Imperial County car crash
- Date: March 2, 2021
- Time: ~6:15 a.m. PST
- Location: Imperial County, California, U.S.;
- Deaths: 13
- Injuries: 13

= 2021 Imperial County car crash =

2021 accident in southern California that killed 13 people

On March 2, 2021, an SUV carrying 25 people collided with a semi-trailer truck in Imperial County, California, U.S., killing 13 people. Investigators said the SUV had entered the United States from Mexico through a hole in a border fence and was smuggling migrants at the time of the crash.

== Background ==
The Ford Expedition, as found at the crash site, had the middle and rear seats removed, and could only safely seat six people despite carrying 25 people.

== Crash ==
In the early morning of March 2, 2021, a red 1997 Ford Expedition carrying 25 passengers and originating from Mexico, having entered the United States through a hole in the border fence, was traveling westbound on Norrish Road in Imperial County, California.

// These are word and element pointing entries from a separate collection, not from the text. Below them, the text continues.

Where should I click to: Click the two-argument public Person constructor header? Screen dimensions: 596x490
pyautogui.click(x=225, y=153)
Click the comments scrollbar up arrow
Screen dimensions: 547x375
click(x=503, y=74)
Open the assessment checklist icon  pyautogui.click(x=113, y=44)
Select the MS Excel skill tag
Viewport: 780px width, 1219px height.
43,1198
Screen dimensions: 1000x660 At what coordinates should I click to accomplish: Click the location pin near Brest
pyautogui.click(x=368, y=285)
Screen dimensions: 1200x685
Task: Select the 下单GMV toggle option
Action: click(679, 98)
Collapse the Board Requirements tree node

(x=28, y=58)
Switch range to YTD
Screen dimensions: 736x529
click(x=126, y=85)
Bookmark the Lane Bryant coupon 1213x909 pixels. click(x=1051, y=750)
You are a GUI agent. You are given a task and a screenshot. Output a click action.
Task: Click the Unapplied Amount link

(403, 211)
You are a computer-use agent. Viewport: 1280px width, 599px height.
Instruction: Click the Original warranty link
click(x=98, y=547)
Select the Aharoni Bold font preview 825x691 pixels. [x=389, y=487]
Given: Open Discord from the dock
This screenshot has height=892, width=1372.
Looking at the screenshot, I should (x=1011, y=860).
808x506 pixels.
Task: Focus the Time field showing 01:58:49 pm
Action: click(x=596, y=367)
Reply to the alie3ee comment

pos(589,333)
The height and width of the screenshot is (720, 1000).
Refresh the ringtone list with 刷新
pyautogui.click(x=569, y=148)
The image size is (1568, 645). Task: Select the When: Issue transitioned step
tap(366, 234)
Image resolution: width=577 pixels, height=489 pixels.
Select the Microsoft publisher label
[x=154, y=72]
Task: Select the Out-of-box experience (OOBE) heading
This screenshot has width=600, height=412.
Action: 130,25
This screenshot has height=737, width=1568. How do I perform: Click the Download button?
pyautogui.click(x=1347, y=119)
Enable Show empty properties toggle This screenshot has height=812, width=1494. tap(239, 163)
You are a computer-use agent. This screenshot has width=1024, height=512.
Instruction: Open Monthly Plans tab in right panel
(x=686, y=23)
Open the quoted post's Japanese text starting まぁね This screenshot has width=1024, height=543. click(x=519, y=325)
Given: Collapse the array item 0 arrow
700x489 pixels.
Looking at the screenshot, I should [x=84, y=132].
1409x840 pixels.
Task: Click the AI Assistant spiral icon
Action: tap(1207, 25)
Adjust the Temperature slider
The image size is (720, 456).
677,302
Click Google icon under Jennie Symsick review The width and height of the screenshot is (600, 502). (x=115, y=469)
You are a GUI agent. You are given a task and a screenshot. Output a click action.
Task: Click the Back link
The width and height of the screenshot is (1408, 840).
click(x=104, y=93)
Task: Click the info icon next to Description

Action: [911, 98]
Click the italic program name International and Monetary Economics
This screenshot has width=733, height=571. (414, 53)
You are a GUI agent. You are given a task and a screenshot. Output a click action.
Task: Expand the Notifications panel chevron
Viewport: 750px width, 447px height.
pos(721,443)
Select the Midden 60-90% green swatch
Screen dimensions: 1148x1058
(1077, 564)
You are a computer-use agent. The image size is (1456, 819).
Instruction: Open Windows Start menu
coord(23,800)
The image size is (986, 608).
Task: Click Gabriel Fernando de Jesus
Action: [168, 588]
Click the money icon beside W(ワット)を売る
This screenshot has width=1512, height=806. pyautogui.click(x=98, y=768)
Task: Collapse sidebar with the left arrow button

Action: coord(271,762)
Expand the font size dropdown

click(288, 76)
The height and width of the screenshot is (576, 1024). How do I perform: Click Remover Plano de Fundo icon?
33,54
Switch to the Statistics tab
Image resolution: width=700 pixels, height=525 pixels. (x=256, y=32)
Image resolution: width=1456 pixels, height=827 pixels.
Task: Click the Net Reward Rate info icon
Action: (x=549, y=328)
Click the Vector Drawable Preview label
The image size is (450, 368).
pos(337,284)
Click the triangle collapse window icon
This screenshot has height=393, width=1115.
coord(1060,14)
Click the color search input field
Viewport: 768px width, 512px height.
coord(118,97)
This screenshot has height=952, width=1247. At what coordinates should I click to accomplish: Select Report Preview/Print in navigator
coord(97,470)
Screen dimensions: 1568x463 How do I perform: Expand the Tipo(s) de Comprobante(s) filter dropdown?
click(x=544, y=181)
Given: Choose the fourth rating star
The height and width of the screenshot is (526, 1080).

It entered an intersection, where a semi-trailer truck travelling north on the other road, State Route 115, crashed into the side of it, killing 13 people and injuring 13. According to authorities, the SUV ran the stop sign and drove in the path of the truck. The occupants of the SUV entered the United States in an unauthorized manner. The truck was carrying gravel cargo, and was owned by a company called Haven & Sons.

== Aftermath ==
The accident closed all lanes in both directions of SR-115, and the National Transportation Safety Board announced an investigation into the crash. The US Department of Homeland Security stated that the vehicle was part of an illegal migrant smuggling operation. In March 2023, Jose Cruz Noguez pled guilty to a charge of conspiracy to bring in undocumented migrants and three counts of bringing in undocumented migrants for financial gain in connection with the crash; he was sentenced to 15 years in prison.